● Tarefa proposta 1
Na seleção musical comentada, com que selo é editado o LP digital BECAUSE OF THE WEAK?
● Tarefa proposta 2
Prossiga a seleção musical comentada a partir do ponto em que termina.

Os assuntos da alma são a prioridade numa selecção com nove escolhas que vão a quase todo o lado (e, mesmo assim, o rap ocupa uma grande parte da atenção, principalmente aquele que se faz de caneta afiada).


[FRET] “THREE FOOT TWITCH”

Vivemos num mundo sem verdades universais, mas de consensos sólidos — um deles é sobre o talento de Mick Harris, ex-Napalm Death, por muitos considerado o progenitor das cadências grindcore, actual Scorn e, claro, mentor de FRET. Tanto na bateria, como nas frentes mais electrónicas, o britânico Harris tem levado o som extremo a lugares onde poucos se atreveram a chegar antes. Já este mês, com o selo da icónica L.I.E.S., chega mais uma prova disso na forma de 10 malhonas descomunais (e escolher é o grande desafio), no LP digital BECAUSE OF THE WEAK. De fraco não há nada neste conjunto de golpes secos de intercepções techno com industrial de acidez elevada, síncope quebrada e ambientes escuros. Leram tudo bem: não há boa disposição. Contudo, experimentem largar uma bomba como “THREE FOOT TWITCH” numa pista de dança e digam-me se o soalho aguenta com a potência, a sucessão rítmica de várias percussões, os graves protuberantes e as expansões melódicas entre o noise e o melhor que a bass culture tem dado de há 30 anos para cá. Estou disposto a apostar que se abrirão buracos no chão.

– André Forte


[Royal Bermuda] “Milonga Portuñola”

● Entradas
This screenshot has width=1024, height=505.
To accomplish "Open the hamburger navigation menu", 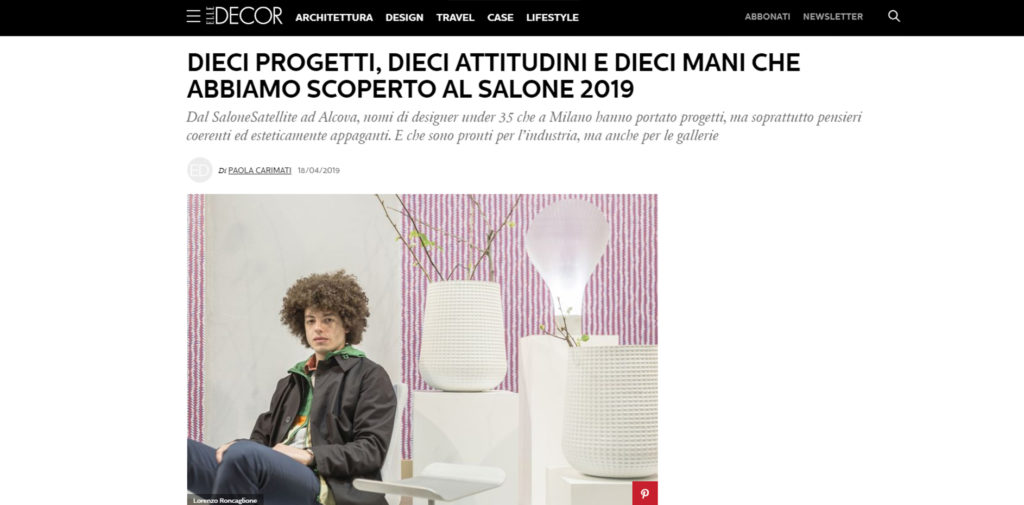I will [x=193, y=16].
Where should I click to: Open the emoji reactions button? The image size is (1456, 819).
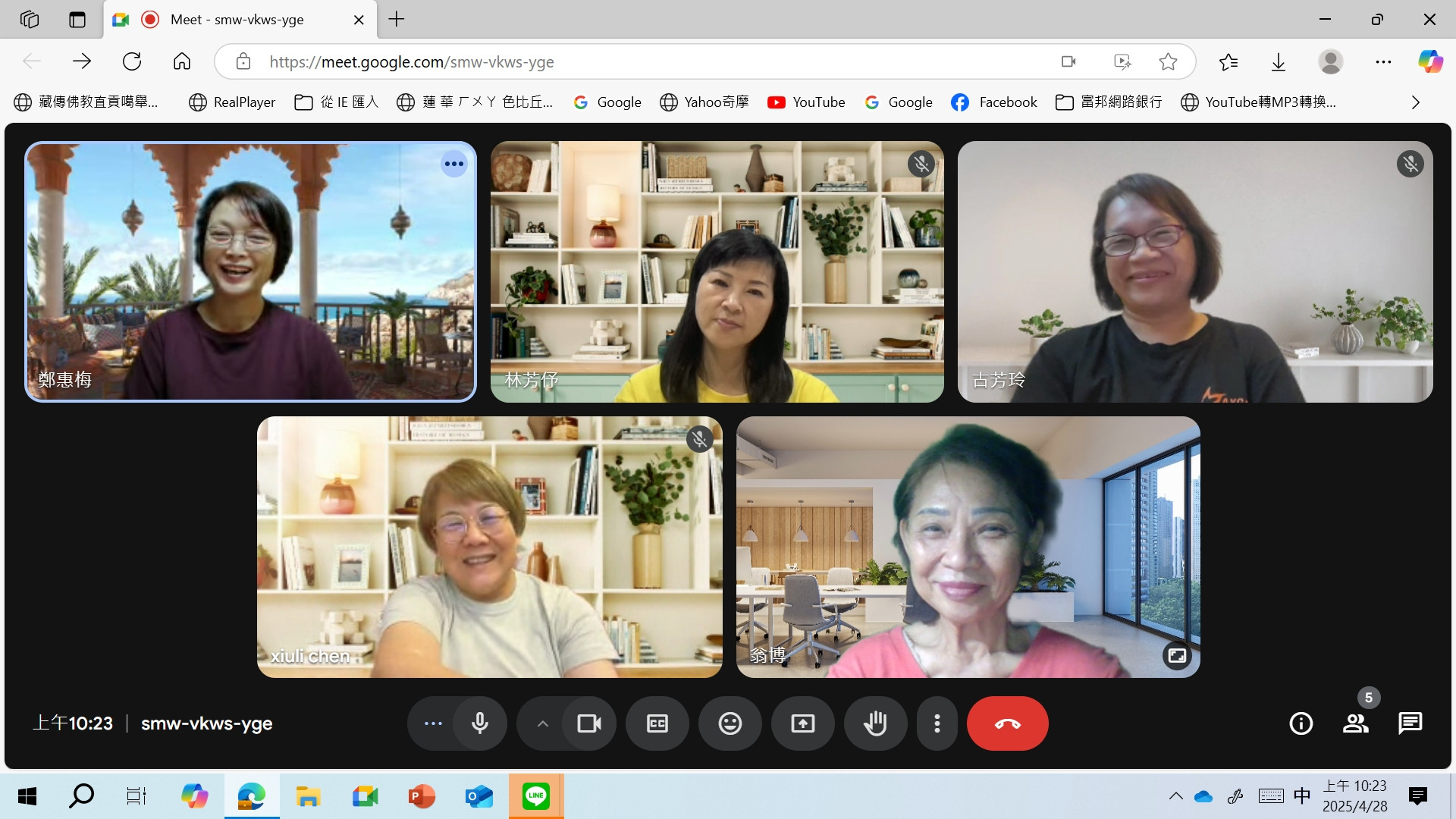(730, 723)
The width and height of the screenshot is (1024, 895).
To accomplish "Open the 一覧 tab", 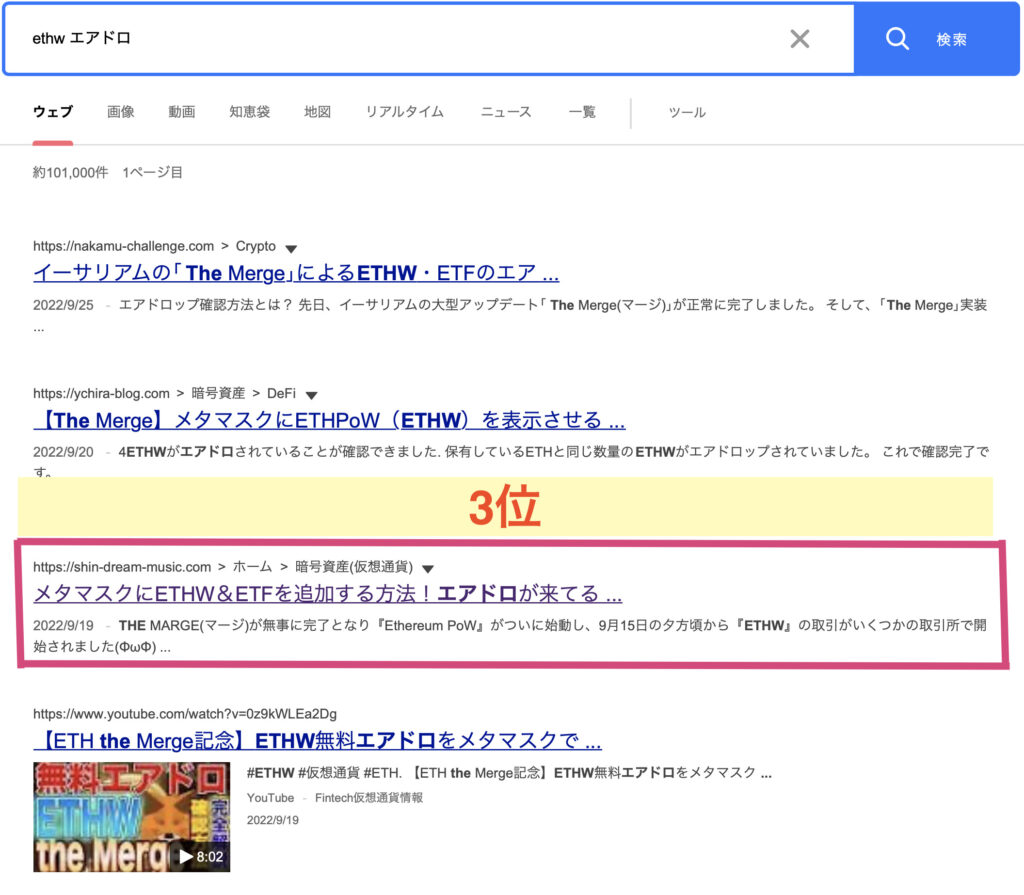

● Resposta do exercício 1
É editado com o selo da L.I.E.S.

● Resposta do exercício 2
Imaginemos que, num cenário cosmicamente hipotético, algures numa casa de fados heterodoxa, e a funcionar em horário fora de horas, por coincidência cósmica o Paco de Lucía, o Jorge Cardoso e Manolo Sanlúcar se encontravam com o Tó Trips, o Peixe, o Frankie Chavez, o Filho da Mãe e mais um conjunto de anónimos apaixonados por cordas e madeiras. Seria uma bela pândega, essa, a que neste nosso cenário se acrescentavam dois jovens, discretos observadores, sentados numa mesa recatada a observar e a absorver tudo o que ouviam. Esses dois jovens são André Parafina e Diogo Esparteiro, que em dupla formam os Royal Bermuda. Sempiterna, o primeiro álbum da dupla acabado de lançar pela nova Palmtown Records, tem o sabor dessas noites boémias em que se escutam os mestres, e onde os sons nascem, se misturam e acontecem na efemeridade do momento. Mas assume também uma irresistível sonoridade nómada, onde as tradições do fado se podem encontrar com as do flamenco e da milonga, fazendo confluir as paisagens portuguesas, andaluzes, latino americanas. Parafina e Esparteiro são virtuosos no seu manusear das cordas e das madeiras, mesmo que nunca percam a sujidade própria de uma música que também vive do efémero, bem regada com um copo de vinho que sempre chega para quem se juntar ao encontro. Dizem querer que a sua música faça esquecer os problemas terrenos, e daí o apelo hedonista à escuta livre. Mas esta música de trânsitos, de encontros, e amplos espectros sonoros, nunca pode obliterar que a imaginação que nasce do som é também uma forma não de esquecer, mas de superar os problemas terrenos, convidando-nos para uma viagem onde talvez possamos ser mais livres e felizes. Em tempos de pessimismo, que se brinde também a essa bela possibilidade. À nossa!

– João Mineiro


[Blood Orange] “Wish”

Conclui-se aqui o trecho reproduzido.